President Donald Trump is pleading with suburban American women to vote for him but with the election just four days away the polls suggest his appeal is falling on deaf ears.

"Can I ask you to do me a favor, suburban women? Will you please like me?" Trump said at a rally this month in Pennsylvania. "Please. Please. I saved your damn neighborhood, OK?"

The Republican president may insist that "women really like Trump," but the polls paint a different picture with Democratic candidate Joe Biden often leading by more than 20 points among suburban women.

Four years ago Hillary Clinton, the first woman to have a real shot at the White House, won a majority of the women's vote -- except for white women.

More than half of them supported Trump despite the release, shortly before the election, of a 2005 audio tape in which the New York real estate tycoon boasted of "grabbing" women by their private parts.

The erosion of Republican support among white suburban women gathered pace in 2018 when Trump's party lost the House of Representatives in the midterm elections.

In 2016, Trump won the overall vote in the suburbs over Clinton by 47 per cent to 45 per cent.

Biden, however, leads by 10 points among this key voting bloc in 2020 and according to polling website FiveThirtyEight, it is women who are driving the turnaround.

Worrying language

Trump's behaviour, often seen as sexist, misogynistic and anachronistic, is believed to be the principal reason and he provided another example of it in Arizona on Wednesday.

During a campaign rally, he rushed Arizona's Republican Senator Martha McSally -- who is in danger of losing her seat -- on to the stage.

"Martha, just come up fast. Fast. Fast. Come on. Quick," he abruptly told her. "You got one minute! One minute, Martha! They don't want to hear this, Martha. Come on. Let's go."

Betsy Fischer Martin, executive director of the Women and Politics Institute at American University, said that research around the 2018 midterms found that Trump's "inflammatory comments" were a "source of intense concern" for women.

"Among women who identified as Republican, almost half said his rhetoric was troublesome to them personally," Fischer Martin told AFP. "And among white suburban women 51 percent said they found his language and tone 'very concerning.'"
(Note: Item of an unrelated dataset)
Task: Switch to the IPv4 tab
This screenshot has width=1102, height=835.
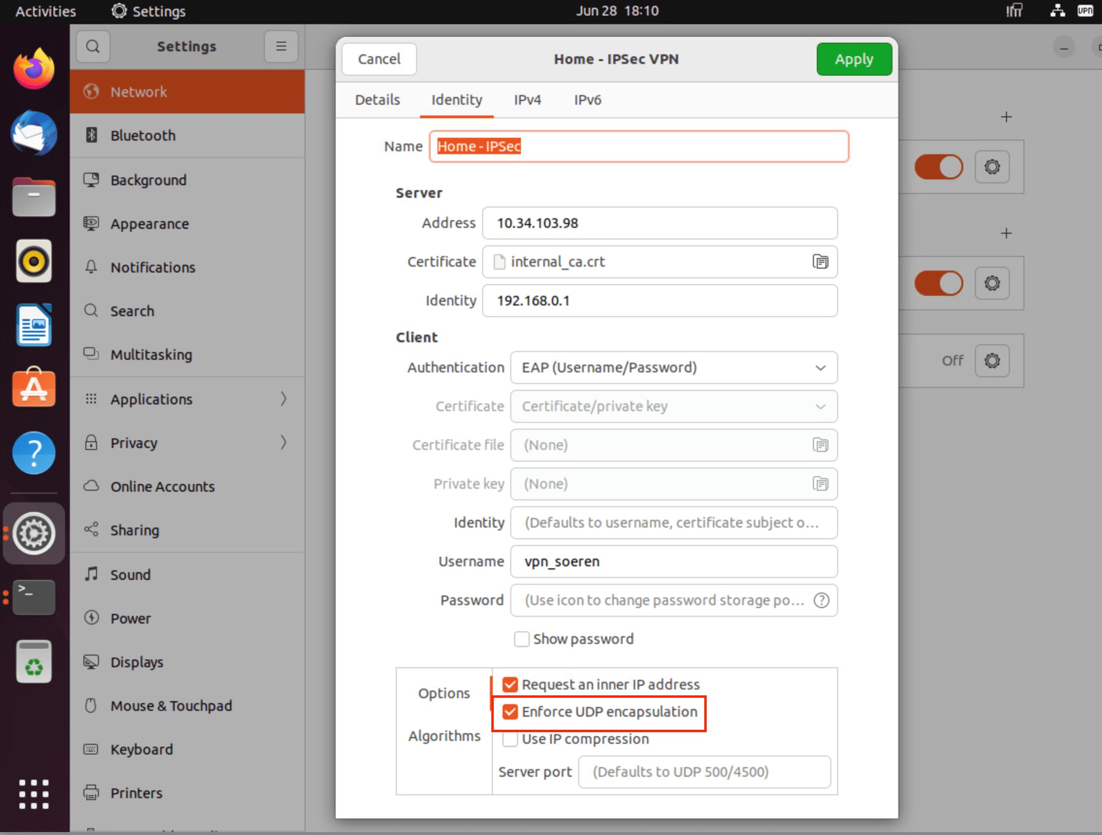Action: click(x=527, y=100)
Those who supported him despite their reservations put that down "to his actions and policies being more important to them," she said.

Two years later, "especially with his handling of the virus -- they are no longer giving him that same pass," she added.

Trump spends a good part of his rallies trying to convince suburban women to vote for him.

He has been accused of stoking racial tensions with his claims that Biden wants to "destroy" the suburbs and the "American Dream" and bring protests, crime and chaos to their neighborhoods.

Working women

Democrats will move low-income housing projects to the suburbs, Trump frequently claims, endangering the tidy neighborhoods of single-family homes he believes white Americans cherish.

The 74-year-old president also raised eyebrows this week with remarks about women during a rally in Michigan which seemed more at home in the 1950s than in the 2020s.

After saying he was getting children back in school, Trump said: "And you know what else? ... We're getting your husbands back to work!"

"What decade is he living in?" responded Nancy Pelosi, the Democratic speaker of the House of Representatives. "What century is he living in?"

Pelosi added that the message "isn't even true" with millions jobless and many schools still closed due to the coronavirus pandemic.

"So completely removed from the realities of life," she said.

Women, like the US suburbs, have changed dramatically over the decades.

In 2016, stay-at-home mothers accounted for only 27 per cent of American women, compared to 49 per cent half a century earlier, according to a study by the Pew Research Center.

And many working women are among the victims of the Covid-19 crisis, having lost their jobs or forced to stop working to care for children.

"Today, suburban women are more concerned about Covid and the health of their families than they are of the far-off notion of protestors in their neighborhoods," said Fischer Martin.